▶ **What this task involves**: Each line from the one containing "You are a GUI" to the end of the material below is to be restated exactly, with pictures skipped.

▶ **Input for this task**:
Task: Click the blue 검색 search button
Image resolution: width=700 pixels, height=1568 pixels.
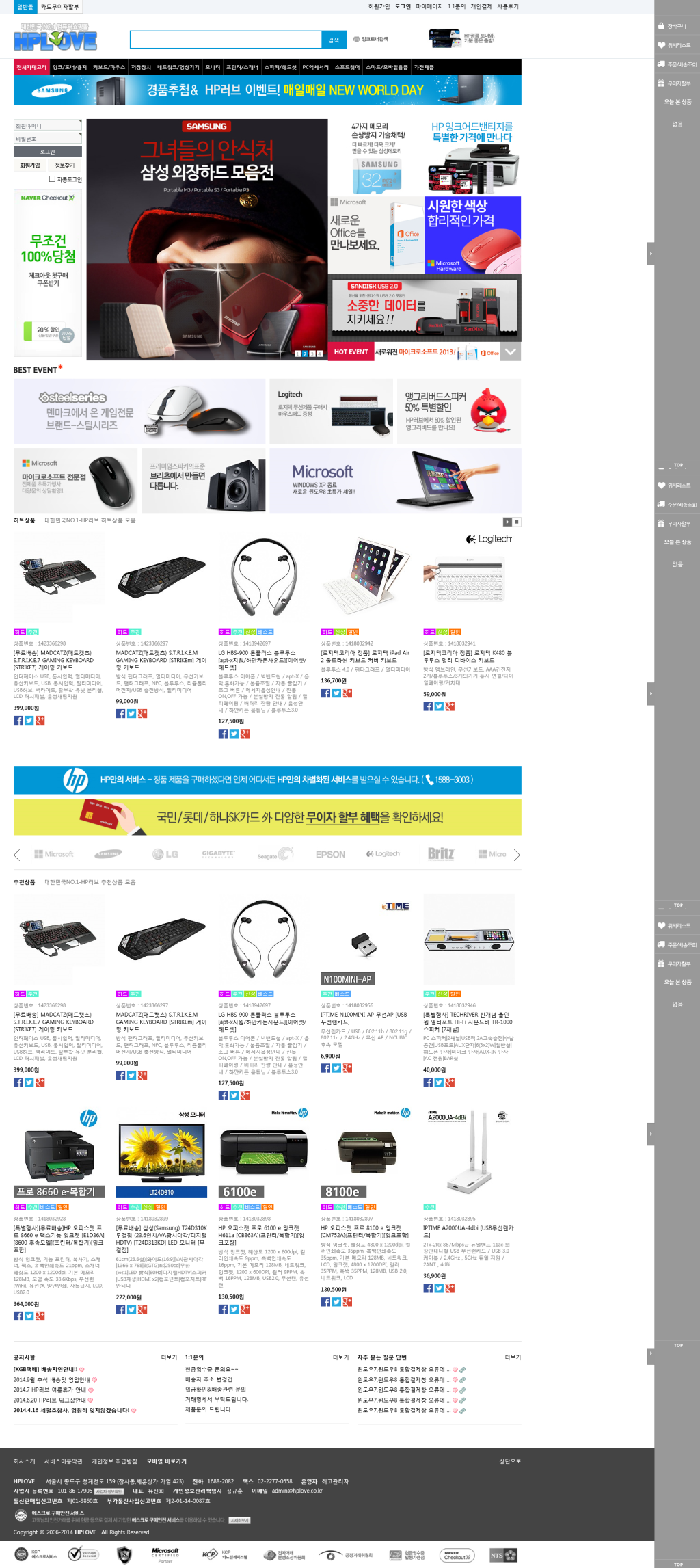Action: click(334, 40)
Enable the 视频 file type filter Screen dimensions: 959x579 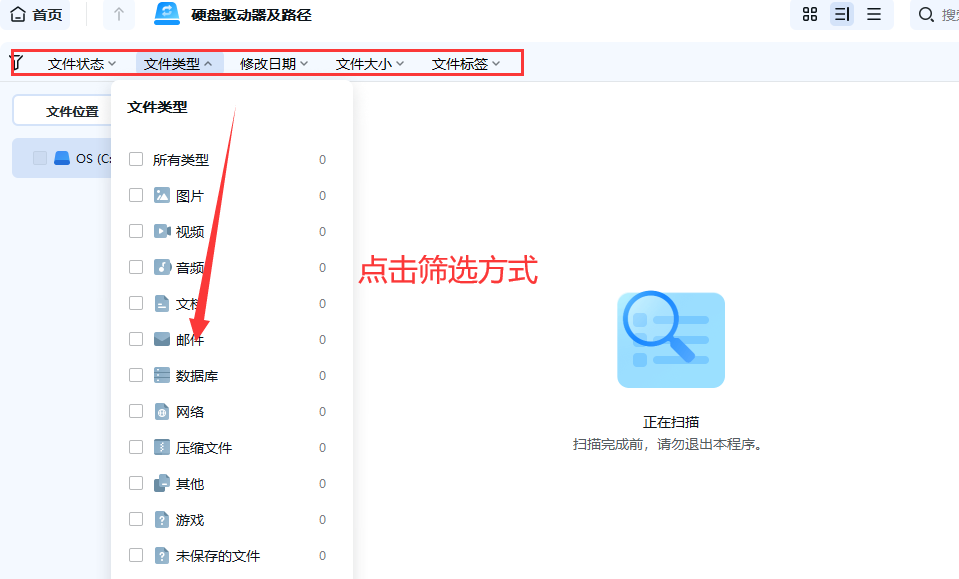(x=135, y=231)
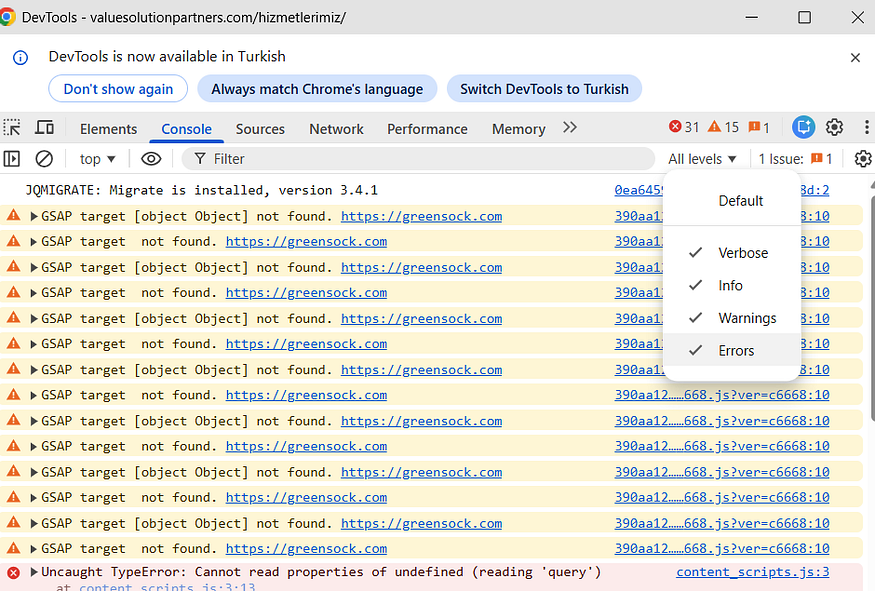Switch to the Network tab
This screenshot has width=875, height=591.
(336, 129)
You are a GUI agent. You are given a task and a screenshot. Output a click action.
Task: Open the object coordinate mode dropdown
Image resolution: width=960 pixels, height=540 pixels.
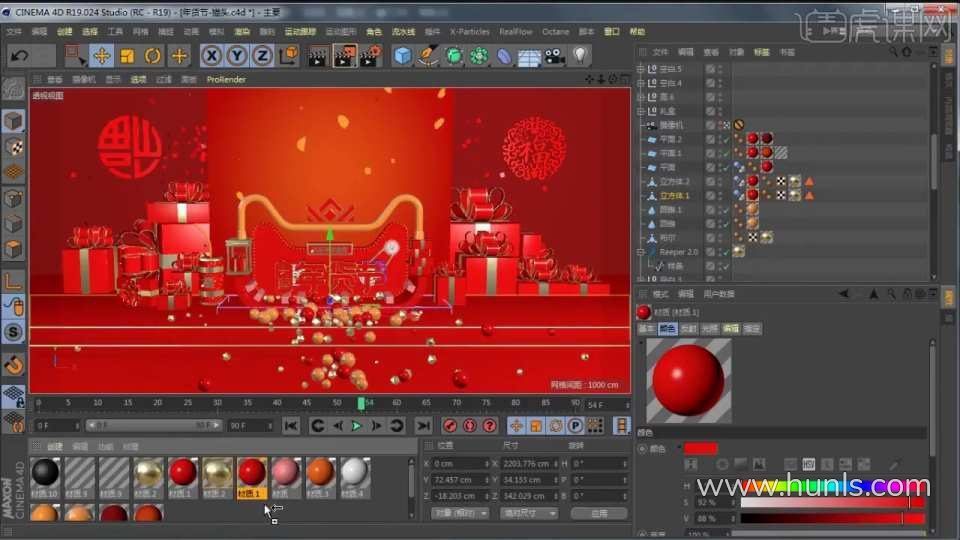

▶ **Completed task**:
You are a GUI agent. You are given a task and a screenshot. Output a click action.
Task: Open the object coordinate mode dropdown
Image resolution: width=960 pixels, height=540 pixels.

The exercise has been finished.